What is also unhelpful is being rude and snarky.
Firstly, a disclaimer…while I shouldn’t really have to say this given the language I’ve used, I will anyway: I am by no means talking about ALL men.
The problem is that this is not an unfounded stereotype, made evident by the fact that the discrepancy between how household and childcare tasks are divided between partners (heterosexual, at least) is still a significant and prevalent issue.
Subconsciously or otherwise, this sadly rings true with a lot of men, who, at least in part, want—and sometimes expect—a woman who will adopt every role a mother would take.
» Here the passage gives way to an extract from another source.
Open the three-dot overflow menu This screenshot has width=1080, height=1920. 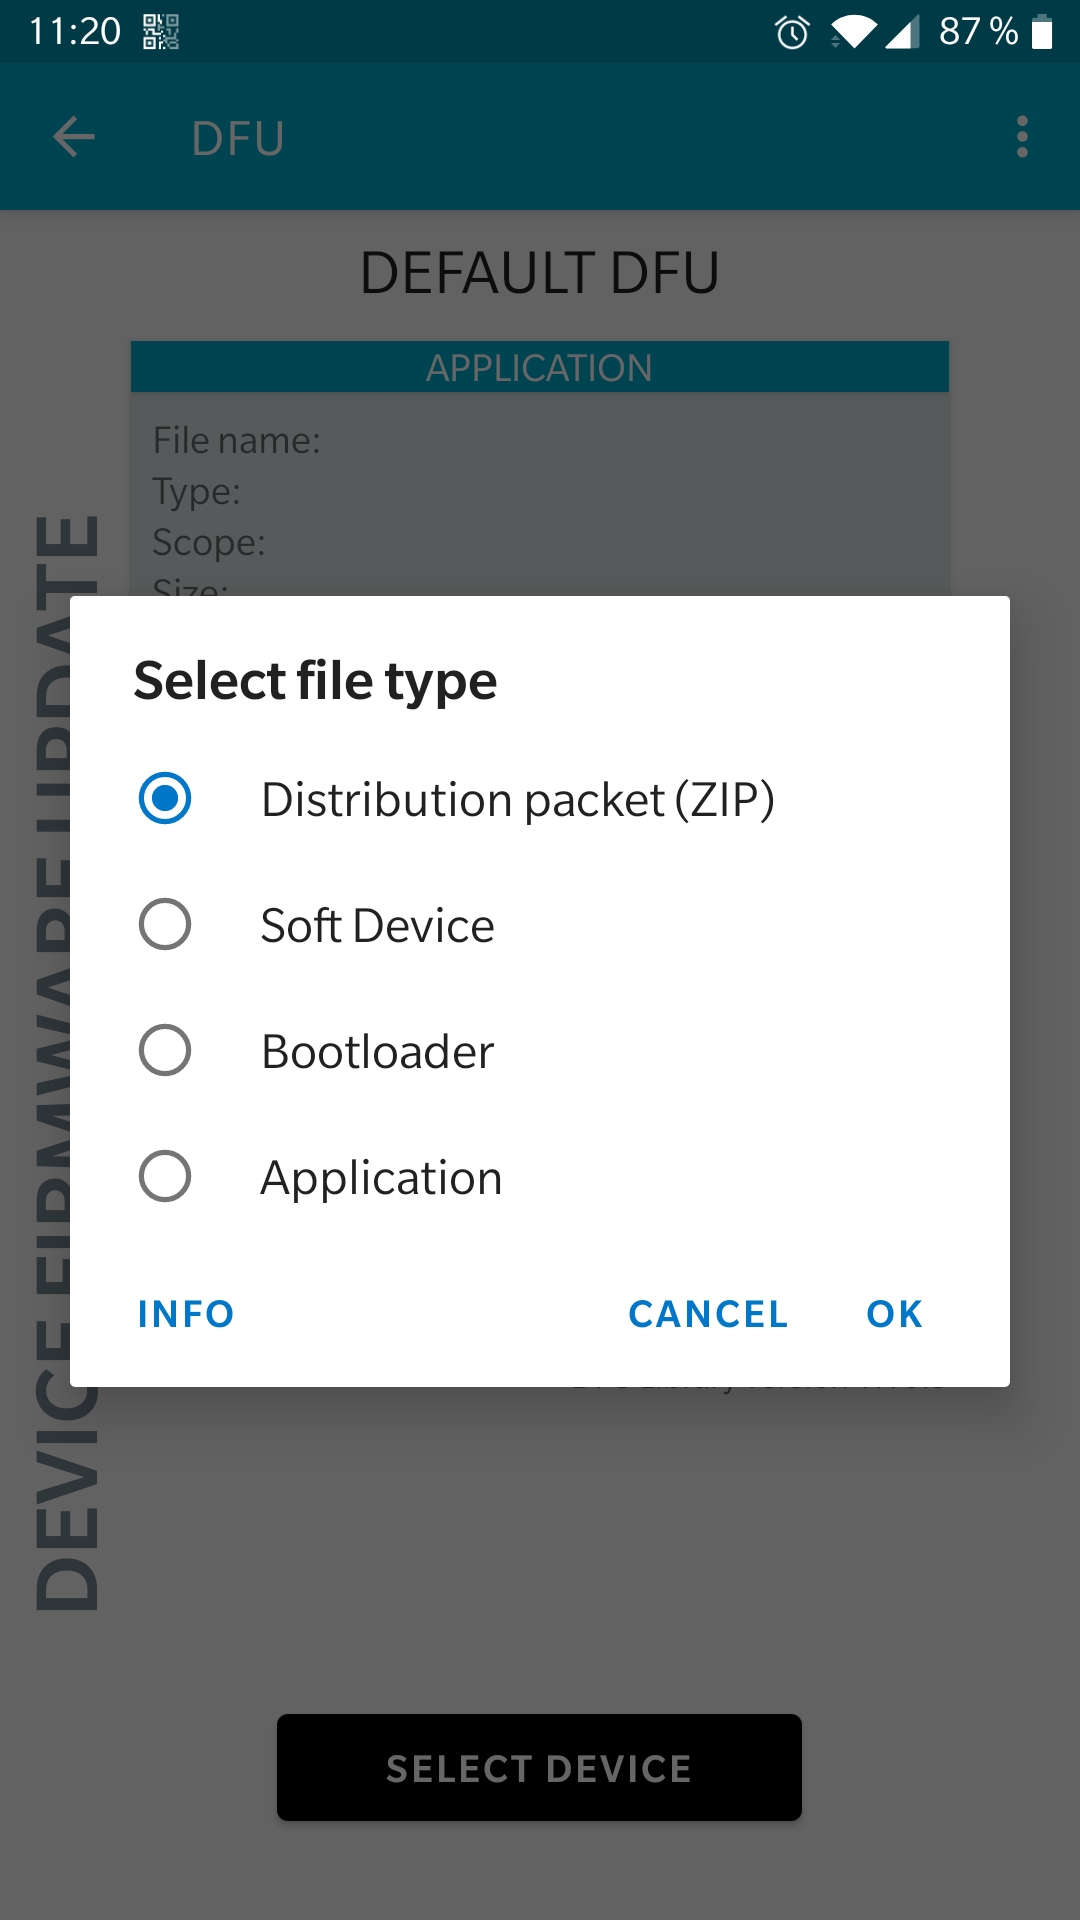[x=1022, y=137]
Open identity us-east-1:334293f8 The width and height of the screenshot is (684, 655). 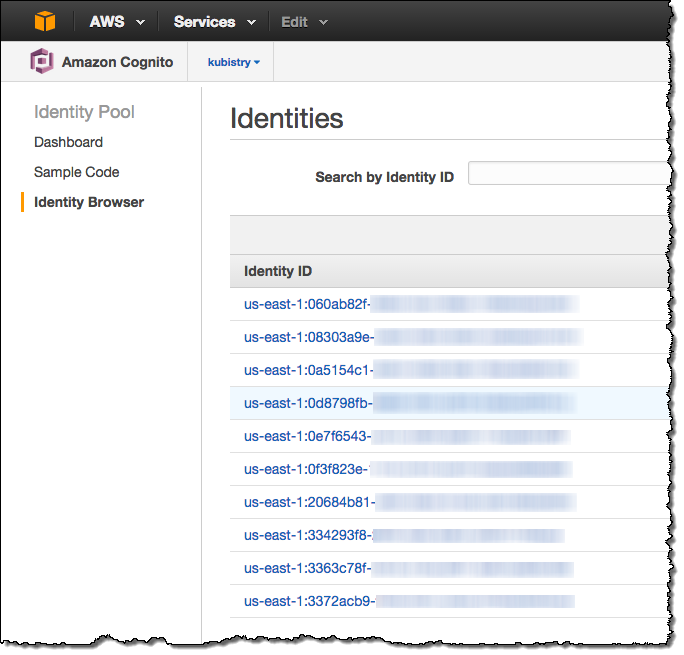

That is, taking care of most of the chores/household management/childcare duties, and without protest. Even when, say, both of them work full-time jobs.
Too many of these men either 1. do not know how to do simple household tasks (and are not unlikely to have adopted learned helplessness as a result), 2. deliberately delay or fuck up chores to get their partner to get frustrated and give up on asking for help altogether, or 3. simply don’t notice how much more work their partner is doing than they are.
I acknowledge that a lot of boys aren’t taught how to cook do chores as much as girls are, and those who haven’t been were failed by the adults in their life in that regard. It’s not a valid excuse once you’re an adult, though.
Ooo that’s kind of a good point too.
It was definitely dunking for internet points.
My dude has a point. Dudes need to figure out how to talk about their issues rather than expecting whatever woman is nearest to be their mom.
Yeah. It’s good to see men’s support groups form here and there off the internet. Some real support that isn’t baiting men into radical views.
If you dont want to both provide and receive caring, nurturing, and intimacy, as needed in a relationship, stay single.
That is the entire point. “to have and to hold” isn’t a nearly universal marriage vow for nothing, even if it’s a lie when said by many of either sex.
Sadly, as with virtually everything in society, relationships and marriage after a lovely but brief enlightened period are regressing back to a transactional business arrangement and not something based in mutual love, warts and all. Sucks to suck.
Eh…. Of all the people I know in relationships, none of them are transactional like you’re saying and they all want to be supported. So, unless my area of the world is different, this may just be a vocal minority that you’re running into online.
I’m married myself, but have noticed a fairly recent “reality” dating television proclivity rotting my significant other’s brain with regards to this.
I’m concerned for her because she never used to be into such drivel and it is changing her opinions on the dynamics of marital life. Those shows are the gospel of making relationships about material gain and tit for tat.
I might be lucky in that the worst reality show my wife watches is “The Challenge” which left most of its real drama behind and is now more like 30 or 40 year olds doing physical challenges.
If anything that kind of transactional relationship is less likely now then in the past since divorce is now more socially acceptable.
Sadly, as with virtually everything in society, relationships and marriage after a lovely but brief enlightened period are regressing back to a transactional business arrangement and not something based in mutual love, warts and all. Sucks to suck.
There definitely seems to be this feeling online that everyone has that everything is now terrible and everything was wonderful and roses in the past. But that simply is not true. It isn’t worse now than it was 20 years ago, and it’s a lot better now than it was 50 years ago. I really do not understand why people seem to go around believing everything is falling apart.
people think they need stuff, we are programmed to think we need x things, which people describe as “the grass is greener on the other side”. if you think a girlfreind will help you, maybe it will, but i seen more people more people dissapointed in a realthship then worth it (not saying they are unhappy).